The 1930 map from the same collection shown on the right, however, more closely resembles the contours of the city’s present-day quadrants, particularly with respect to the way the dividing line running vertically along Capitol Avenue SE takes a brief detour along the railroad tracks moving to the west to meet Peachtree Street at its point of origin before returning to its northern course. This little jig is, of course, what makes the vertex of the four quadrants sit precisely at the Five Points intersection downtown. By 1933 (at the very latest), the city’s quadrants were in full force, as seen in the addresses listed in the city’s public directory for that year. But that’s the mostly straightforward part that nobody really needed maps to understand.
One more interesting aspect of Atlanta’s quadrants is that they actually extend well beyond the city limits in all four directions, as you can see in this map of all the streets in Fulton and DeKalb counties that have been assigned a directional suffix.

Atlanta is also not the only city or county in the metro area to use a quadrant system for their streets, though it is certainly the most dedicated to the schtick. Bartow, Cobb, Gwinnett and Rockdale counties all use an extensive quadrant system, as does the city of Covington in Newton County.

There are a couple of significant oddities about Atlanta’s quadrant system, though. First, some streets deviate from the system by having no quadrant assigned to them at all. This includes everything from interstate highways to minor streets that run no more than a block or two, but it also includes the city’s most famous street of all: Peachtree Street.

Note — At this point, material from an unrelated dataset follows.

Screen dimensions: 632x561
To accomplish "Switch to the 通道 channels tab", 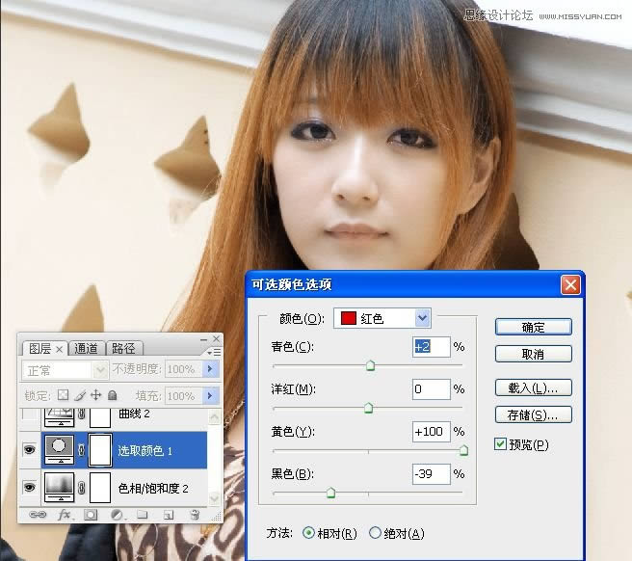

Second, a number of streets within the city seem to have had their directional suffixes misallocated. For example, while Vance Street SW is clearly in the northwest quadrant, Westview Place NW is clearly in the southwest quadrant. There are a total of 14 different streets in the city that have had this little mishap, and they’re present in all four of the city’s quadrants and in almost every conceivable combination. It should be noted that this figure does not include streets that run continuously from one quadrant to another without their suffix changing. Because these 14 streets exist entirely within a quadrant that their name doesn’t reflect, I call these Atlanta’s exclave streets.

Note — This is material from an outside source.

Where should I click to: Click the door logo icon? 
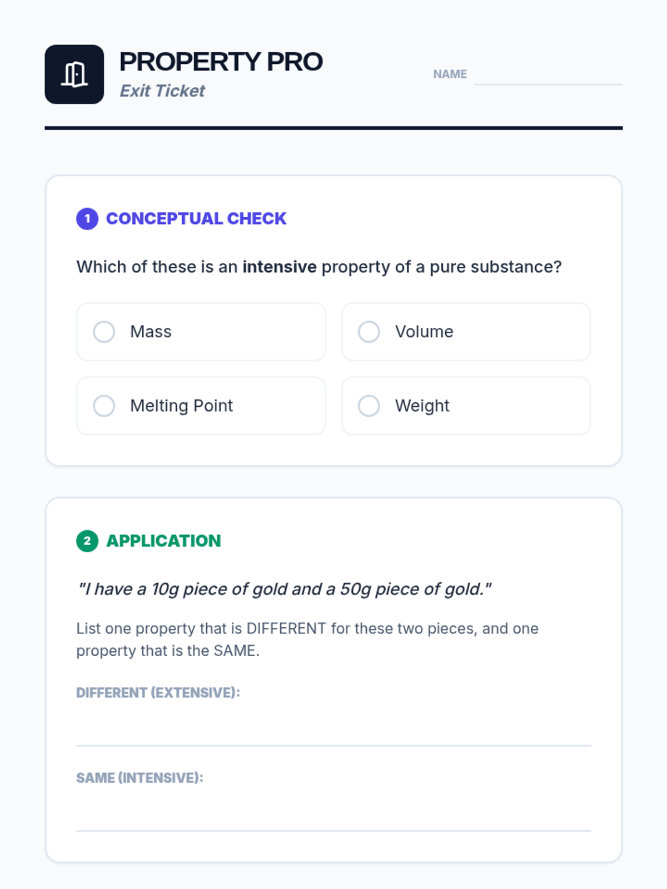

While noting the existence of these deviations from the norm is one thing, figuring out why they are the way they are is another. If not all streets have to have a directional suffix attached to them, why have we given a few handfuls worth of streets suffixes that don’t actually correspond to their location within the quadrant system? If the same street changes names on either side of the quadrant boundary, why do we need the quadrants to differentiate things for us? Answering those questions is going to have to be a job for somebody else though… I’m just the guy who makes maps!